> Set exercise
Echo the part of the listing below that opens with the line containing "will click(x=208, y=32)." and runs through the end of the listing, keeping every line unchanged.

> Data rows

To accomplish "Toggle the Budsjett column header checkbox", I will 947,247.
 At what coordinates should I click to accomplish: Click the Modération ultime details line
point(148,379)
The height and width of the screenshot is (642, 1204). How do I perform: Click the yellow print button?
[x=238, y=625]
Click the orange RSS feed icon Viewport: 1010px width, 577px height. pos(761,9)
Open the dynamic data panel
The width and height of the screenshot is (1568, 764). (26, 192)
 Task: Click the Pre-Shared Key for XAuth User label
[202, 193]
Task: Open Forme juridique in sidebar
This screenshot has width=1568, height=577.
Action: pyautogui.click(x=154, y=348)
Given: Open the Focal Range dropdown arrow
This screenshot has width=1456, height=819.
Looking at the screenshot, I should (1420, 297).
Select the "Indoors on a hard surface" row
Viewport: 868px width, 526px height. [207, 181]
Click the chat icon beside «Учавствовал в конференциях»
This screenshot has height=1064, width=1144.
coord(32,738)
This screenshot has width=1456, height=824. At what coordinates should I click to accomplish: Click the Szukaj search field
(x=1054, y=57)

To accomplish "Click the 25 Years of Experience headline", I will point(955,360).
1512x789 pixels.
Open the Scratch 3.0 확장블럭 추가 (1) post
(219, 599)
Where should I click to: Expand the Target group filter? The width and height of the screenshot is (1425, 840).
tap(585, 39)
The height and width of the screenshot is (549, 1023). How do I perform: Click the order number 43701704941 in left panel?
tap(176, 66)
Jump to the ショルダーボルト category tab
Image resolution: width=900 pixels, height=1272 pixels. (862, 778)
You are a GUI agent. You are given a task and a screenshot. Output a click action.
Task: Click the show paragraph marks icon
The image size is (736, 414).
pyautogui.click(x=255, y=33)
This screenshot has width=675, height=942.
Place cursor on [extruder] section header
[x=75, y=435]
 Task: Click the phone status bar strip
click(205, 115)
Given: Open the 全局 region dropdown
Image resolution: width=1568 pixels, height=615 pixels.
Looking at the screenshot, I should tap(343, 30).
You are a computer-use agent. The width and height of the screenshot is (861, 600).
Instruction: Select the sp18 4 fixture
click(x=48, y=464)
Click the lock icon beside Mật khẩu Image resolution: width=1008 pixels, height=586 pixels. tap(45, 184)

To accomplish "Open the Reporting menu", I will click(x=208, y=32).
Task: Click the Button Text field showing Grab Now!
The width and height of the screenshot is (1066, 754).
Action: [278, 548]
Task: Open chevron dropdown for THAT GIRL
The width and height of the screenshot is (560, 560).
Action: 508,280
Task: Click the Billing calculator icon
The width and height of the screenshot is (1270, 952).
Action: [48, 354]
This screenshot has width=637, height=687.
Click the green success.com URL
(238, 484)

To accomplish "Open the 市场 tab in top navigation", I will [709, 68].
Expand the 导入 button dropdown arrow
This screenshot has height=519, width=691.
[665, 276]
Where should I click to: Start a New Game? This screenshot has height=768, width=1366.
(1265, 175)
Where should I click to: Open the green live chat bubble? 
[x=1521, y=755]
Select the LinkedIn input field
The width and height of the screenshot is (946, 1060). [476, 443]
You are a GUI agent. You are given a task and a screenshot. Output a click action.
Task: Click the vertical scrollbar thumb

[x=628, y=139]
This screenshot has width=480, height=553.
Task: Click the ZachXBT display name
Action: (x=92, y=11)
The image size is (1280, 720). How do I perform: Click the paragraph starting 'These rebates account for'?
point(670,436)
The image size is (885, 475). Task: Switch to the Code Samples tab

> The response
To accomplish "Open the Reporting menu", I will click(x=208, y=32).
Task: Click the Button Text field showing Grab Now!
The width and height of the screenshot is (1066, 754).
Action: [278, 548]
Task: Open chevron dropdown for THAT GIRL
The width and height of the screenshot is (560, 560).
Action: 508,280
Task: Click the Billing calculator icon
The width and height of the screenshot is (1270, 952).
Action: [48, 354]
This screenshot has width=637, height=687.
Click the green success.com URL
(238, 484)

To accomplish "Open the 市场 tab in top navigation", I will [709, 68].
Expand the 导入 button dropdown arrow
This screenshot has height=519, width=691.
[665, 276]
Where should I click to: Start a New Game? This screenshot has height=768, width=1366.
(1265, 175)
Where should I click to: Open the green live chat bubble? 
[x=1521, y=755]
Select the LinkedIn input field
The width and height of the screenshot is (946, 1060). [476, 443]
You are a GUI agent. You are given a task and a screenshot. Output a click action.
Task: Click the vertical scrollbar thumb

[x=628, y=139]
This screenshot has width=480, height=553.
Task: Click the ZachXBT display name
Action: (x=92, y=11)
The image size is (1280, 720). How do I perform: Click the paragraph starting 'These rebates account for'?
point(670,436)
The image size is (885, 475). Task: Switch to the Code Samples tab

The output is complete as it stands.